More Car-Free Sundays

The six-month pilot of car-free Sunday mornings in the civic and central business districts will be extended and could even go into the heartland, said National Development Minister Lawrence Wong yesterday.


People getting to safety with help from the coast guard in West Virginia. PHOTO: EUROPEAN PRESSPHOTO AGENCY

WORLD

Brutal weather in US

The weather has been brutal on opposite ends of the continental US. West Virginia is experiencing its worst flooding in more than a century, prompting US President Barack Obama to declare a federal emergency. On the other side of the country, a massive wildfire is burning out of control in the foothills of central California.

WORLD

A cautionary tale for Clinton

Britain's vote against the European Union is the sort of populist victory over establishment politics that Mrs Hillary Clinton fears in the coming US presidential election. Like British leader David Cameron, the Democrat is an internationalist battling nationalist anger.

OPINION

And now, EU 'divorce' talks

With British voters opting to leave the European Union, the focus next is on timing of the "divorce" talks, and the terms. Meanwhile, the EU should address the issues that have made it so unpopular that member states want to leave it, says Europe correspondent Jonathan Eyal.

HOME

Operators wanted for gallery

The Marina Bay visitors' gallery, which closed last year after the Marina Bay exhibition ended, will be put up for community use. The Urban Redevelopment Authority has asked commercial operators for tenancy proposals.

HOME

Getting Chinese to spend

More businesses in Singapore are hoping to attract China customers by allowing them to pay for goods and services using their mobile phones.
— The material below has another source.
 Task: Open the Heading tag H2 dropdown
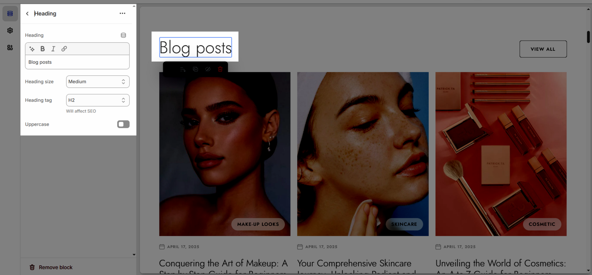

While mobile payment has not caught on in Singapore, the rate of mobile payment penetration in China was 25 per cent of the population last year.

BUSINESS

Brexit hits some S'pore stocks

Shares of Singapore firms with earnings and asset exposure to Britain took a hammering last Friday, in the aftermath of the shock Brexit . And there is lingering fear that the sell-off will continue until there is greater clarity on how the British government intends to negotiate a formal exit from the European Union, say analysts.

SPORT

England must win, or exit

For all the stylish, adventurous play that the young England men have brought to their game, their tournament, and the Roy Hodgson era, will end today if they fall to minnows Iceland in the Euro 2016 round of 16. They have had loads of goal attempts but few have gone close, let alone hit the target.

LIFE

Asians in Hollywood

Actor Chin Han, who has a role in Independence Day: Resurgence, says there has been a growing awareness of the need to improve Asian representation on screen in the nine years since he first moved to the United States. Yet, the Singaporean performer says he still sees scripts with Asian characters speaking in pidgin English.
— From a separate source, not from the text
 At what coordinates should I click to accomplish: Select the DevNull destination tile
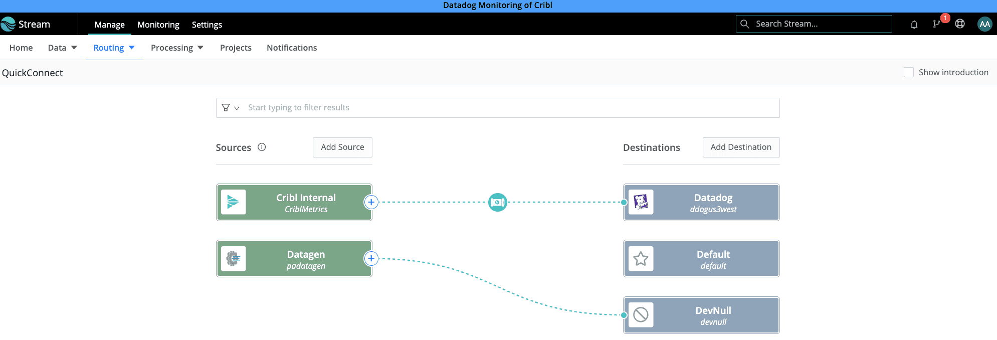pos(701,315)
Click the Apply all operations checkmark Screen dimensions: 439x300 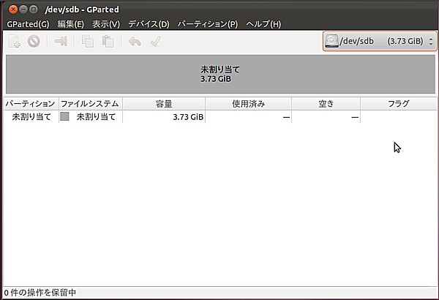pos(155,42)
Game Of Thrones received support from the European Regional Development Fund in its early years but not in the past few seasons, says HBO. PHOTO: HBO

LIFE

Brexit 'won't hurt Game Of Thrones'

Game Of Thrones, the hit HBO series that is partly filmed in Northern Ireland, will not suffer as a result of Britain's decision to leave the European Union (EU), the cable television network said last Friday, aiming to quash speculation that the lavishly produced show would lose EU funding.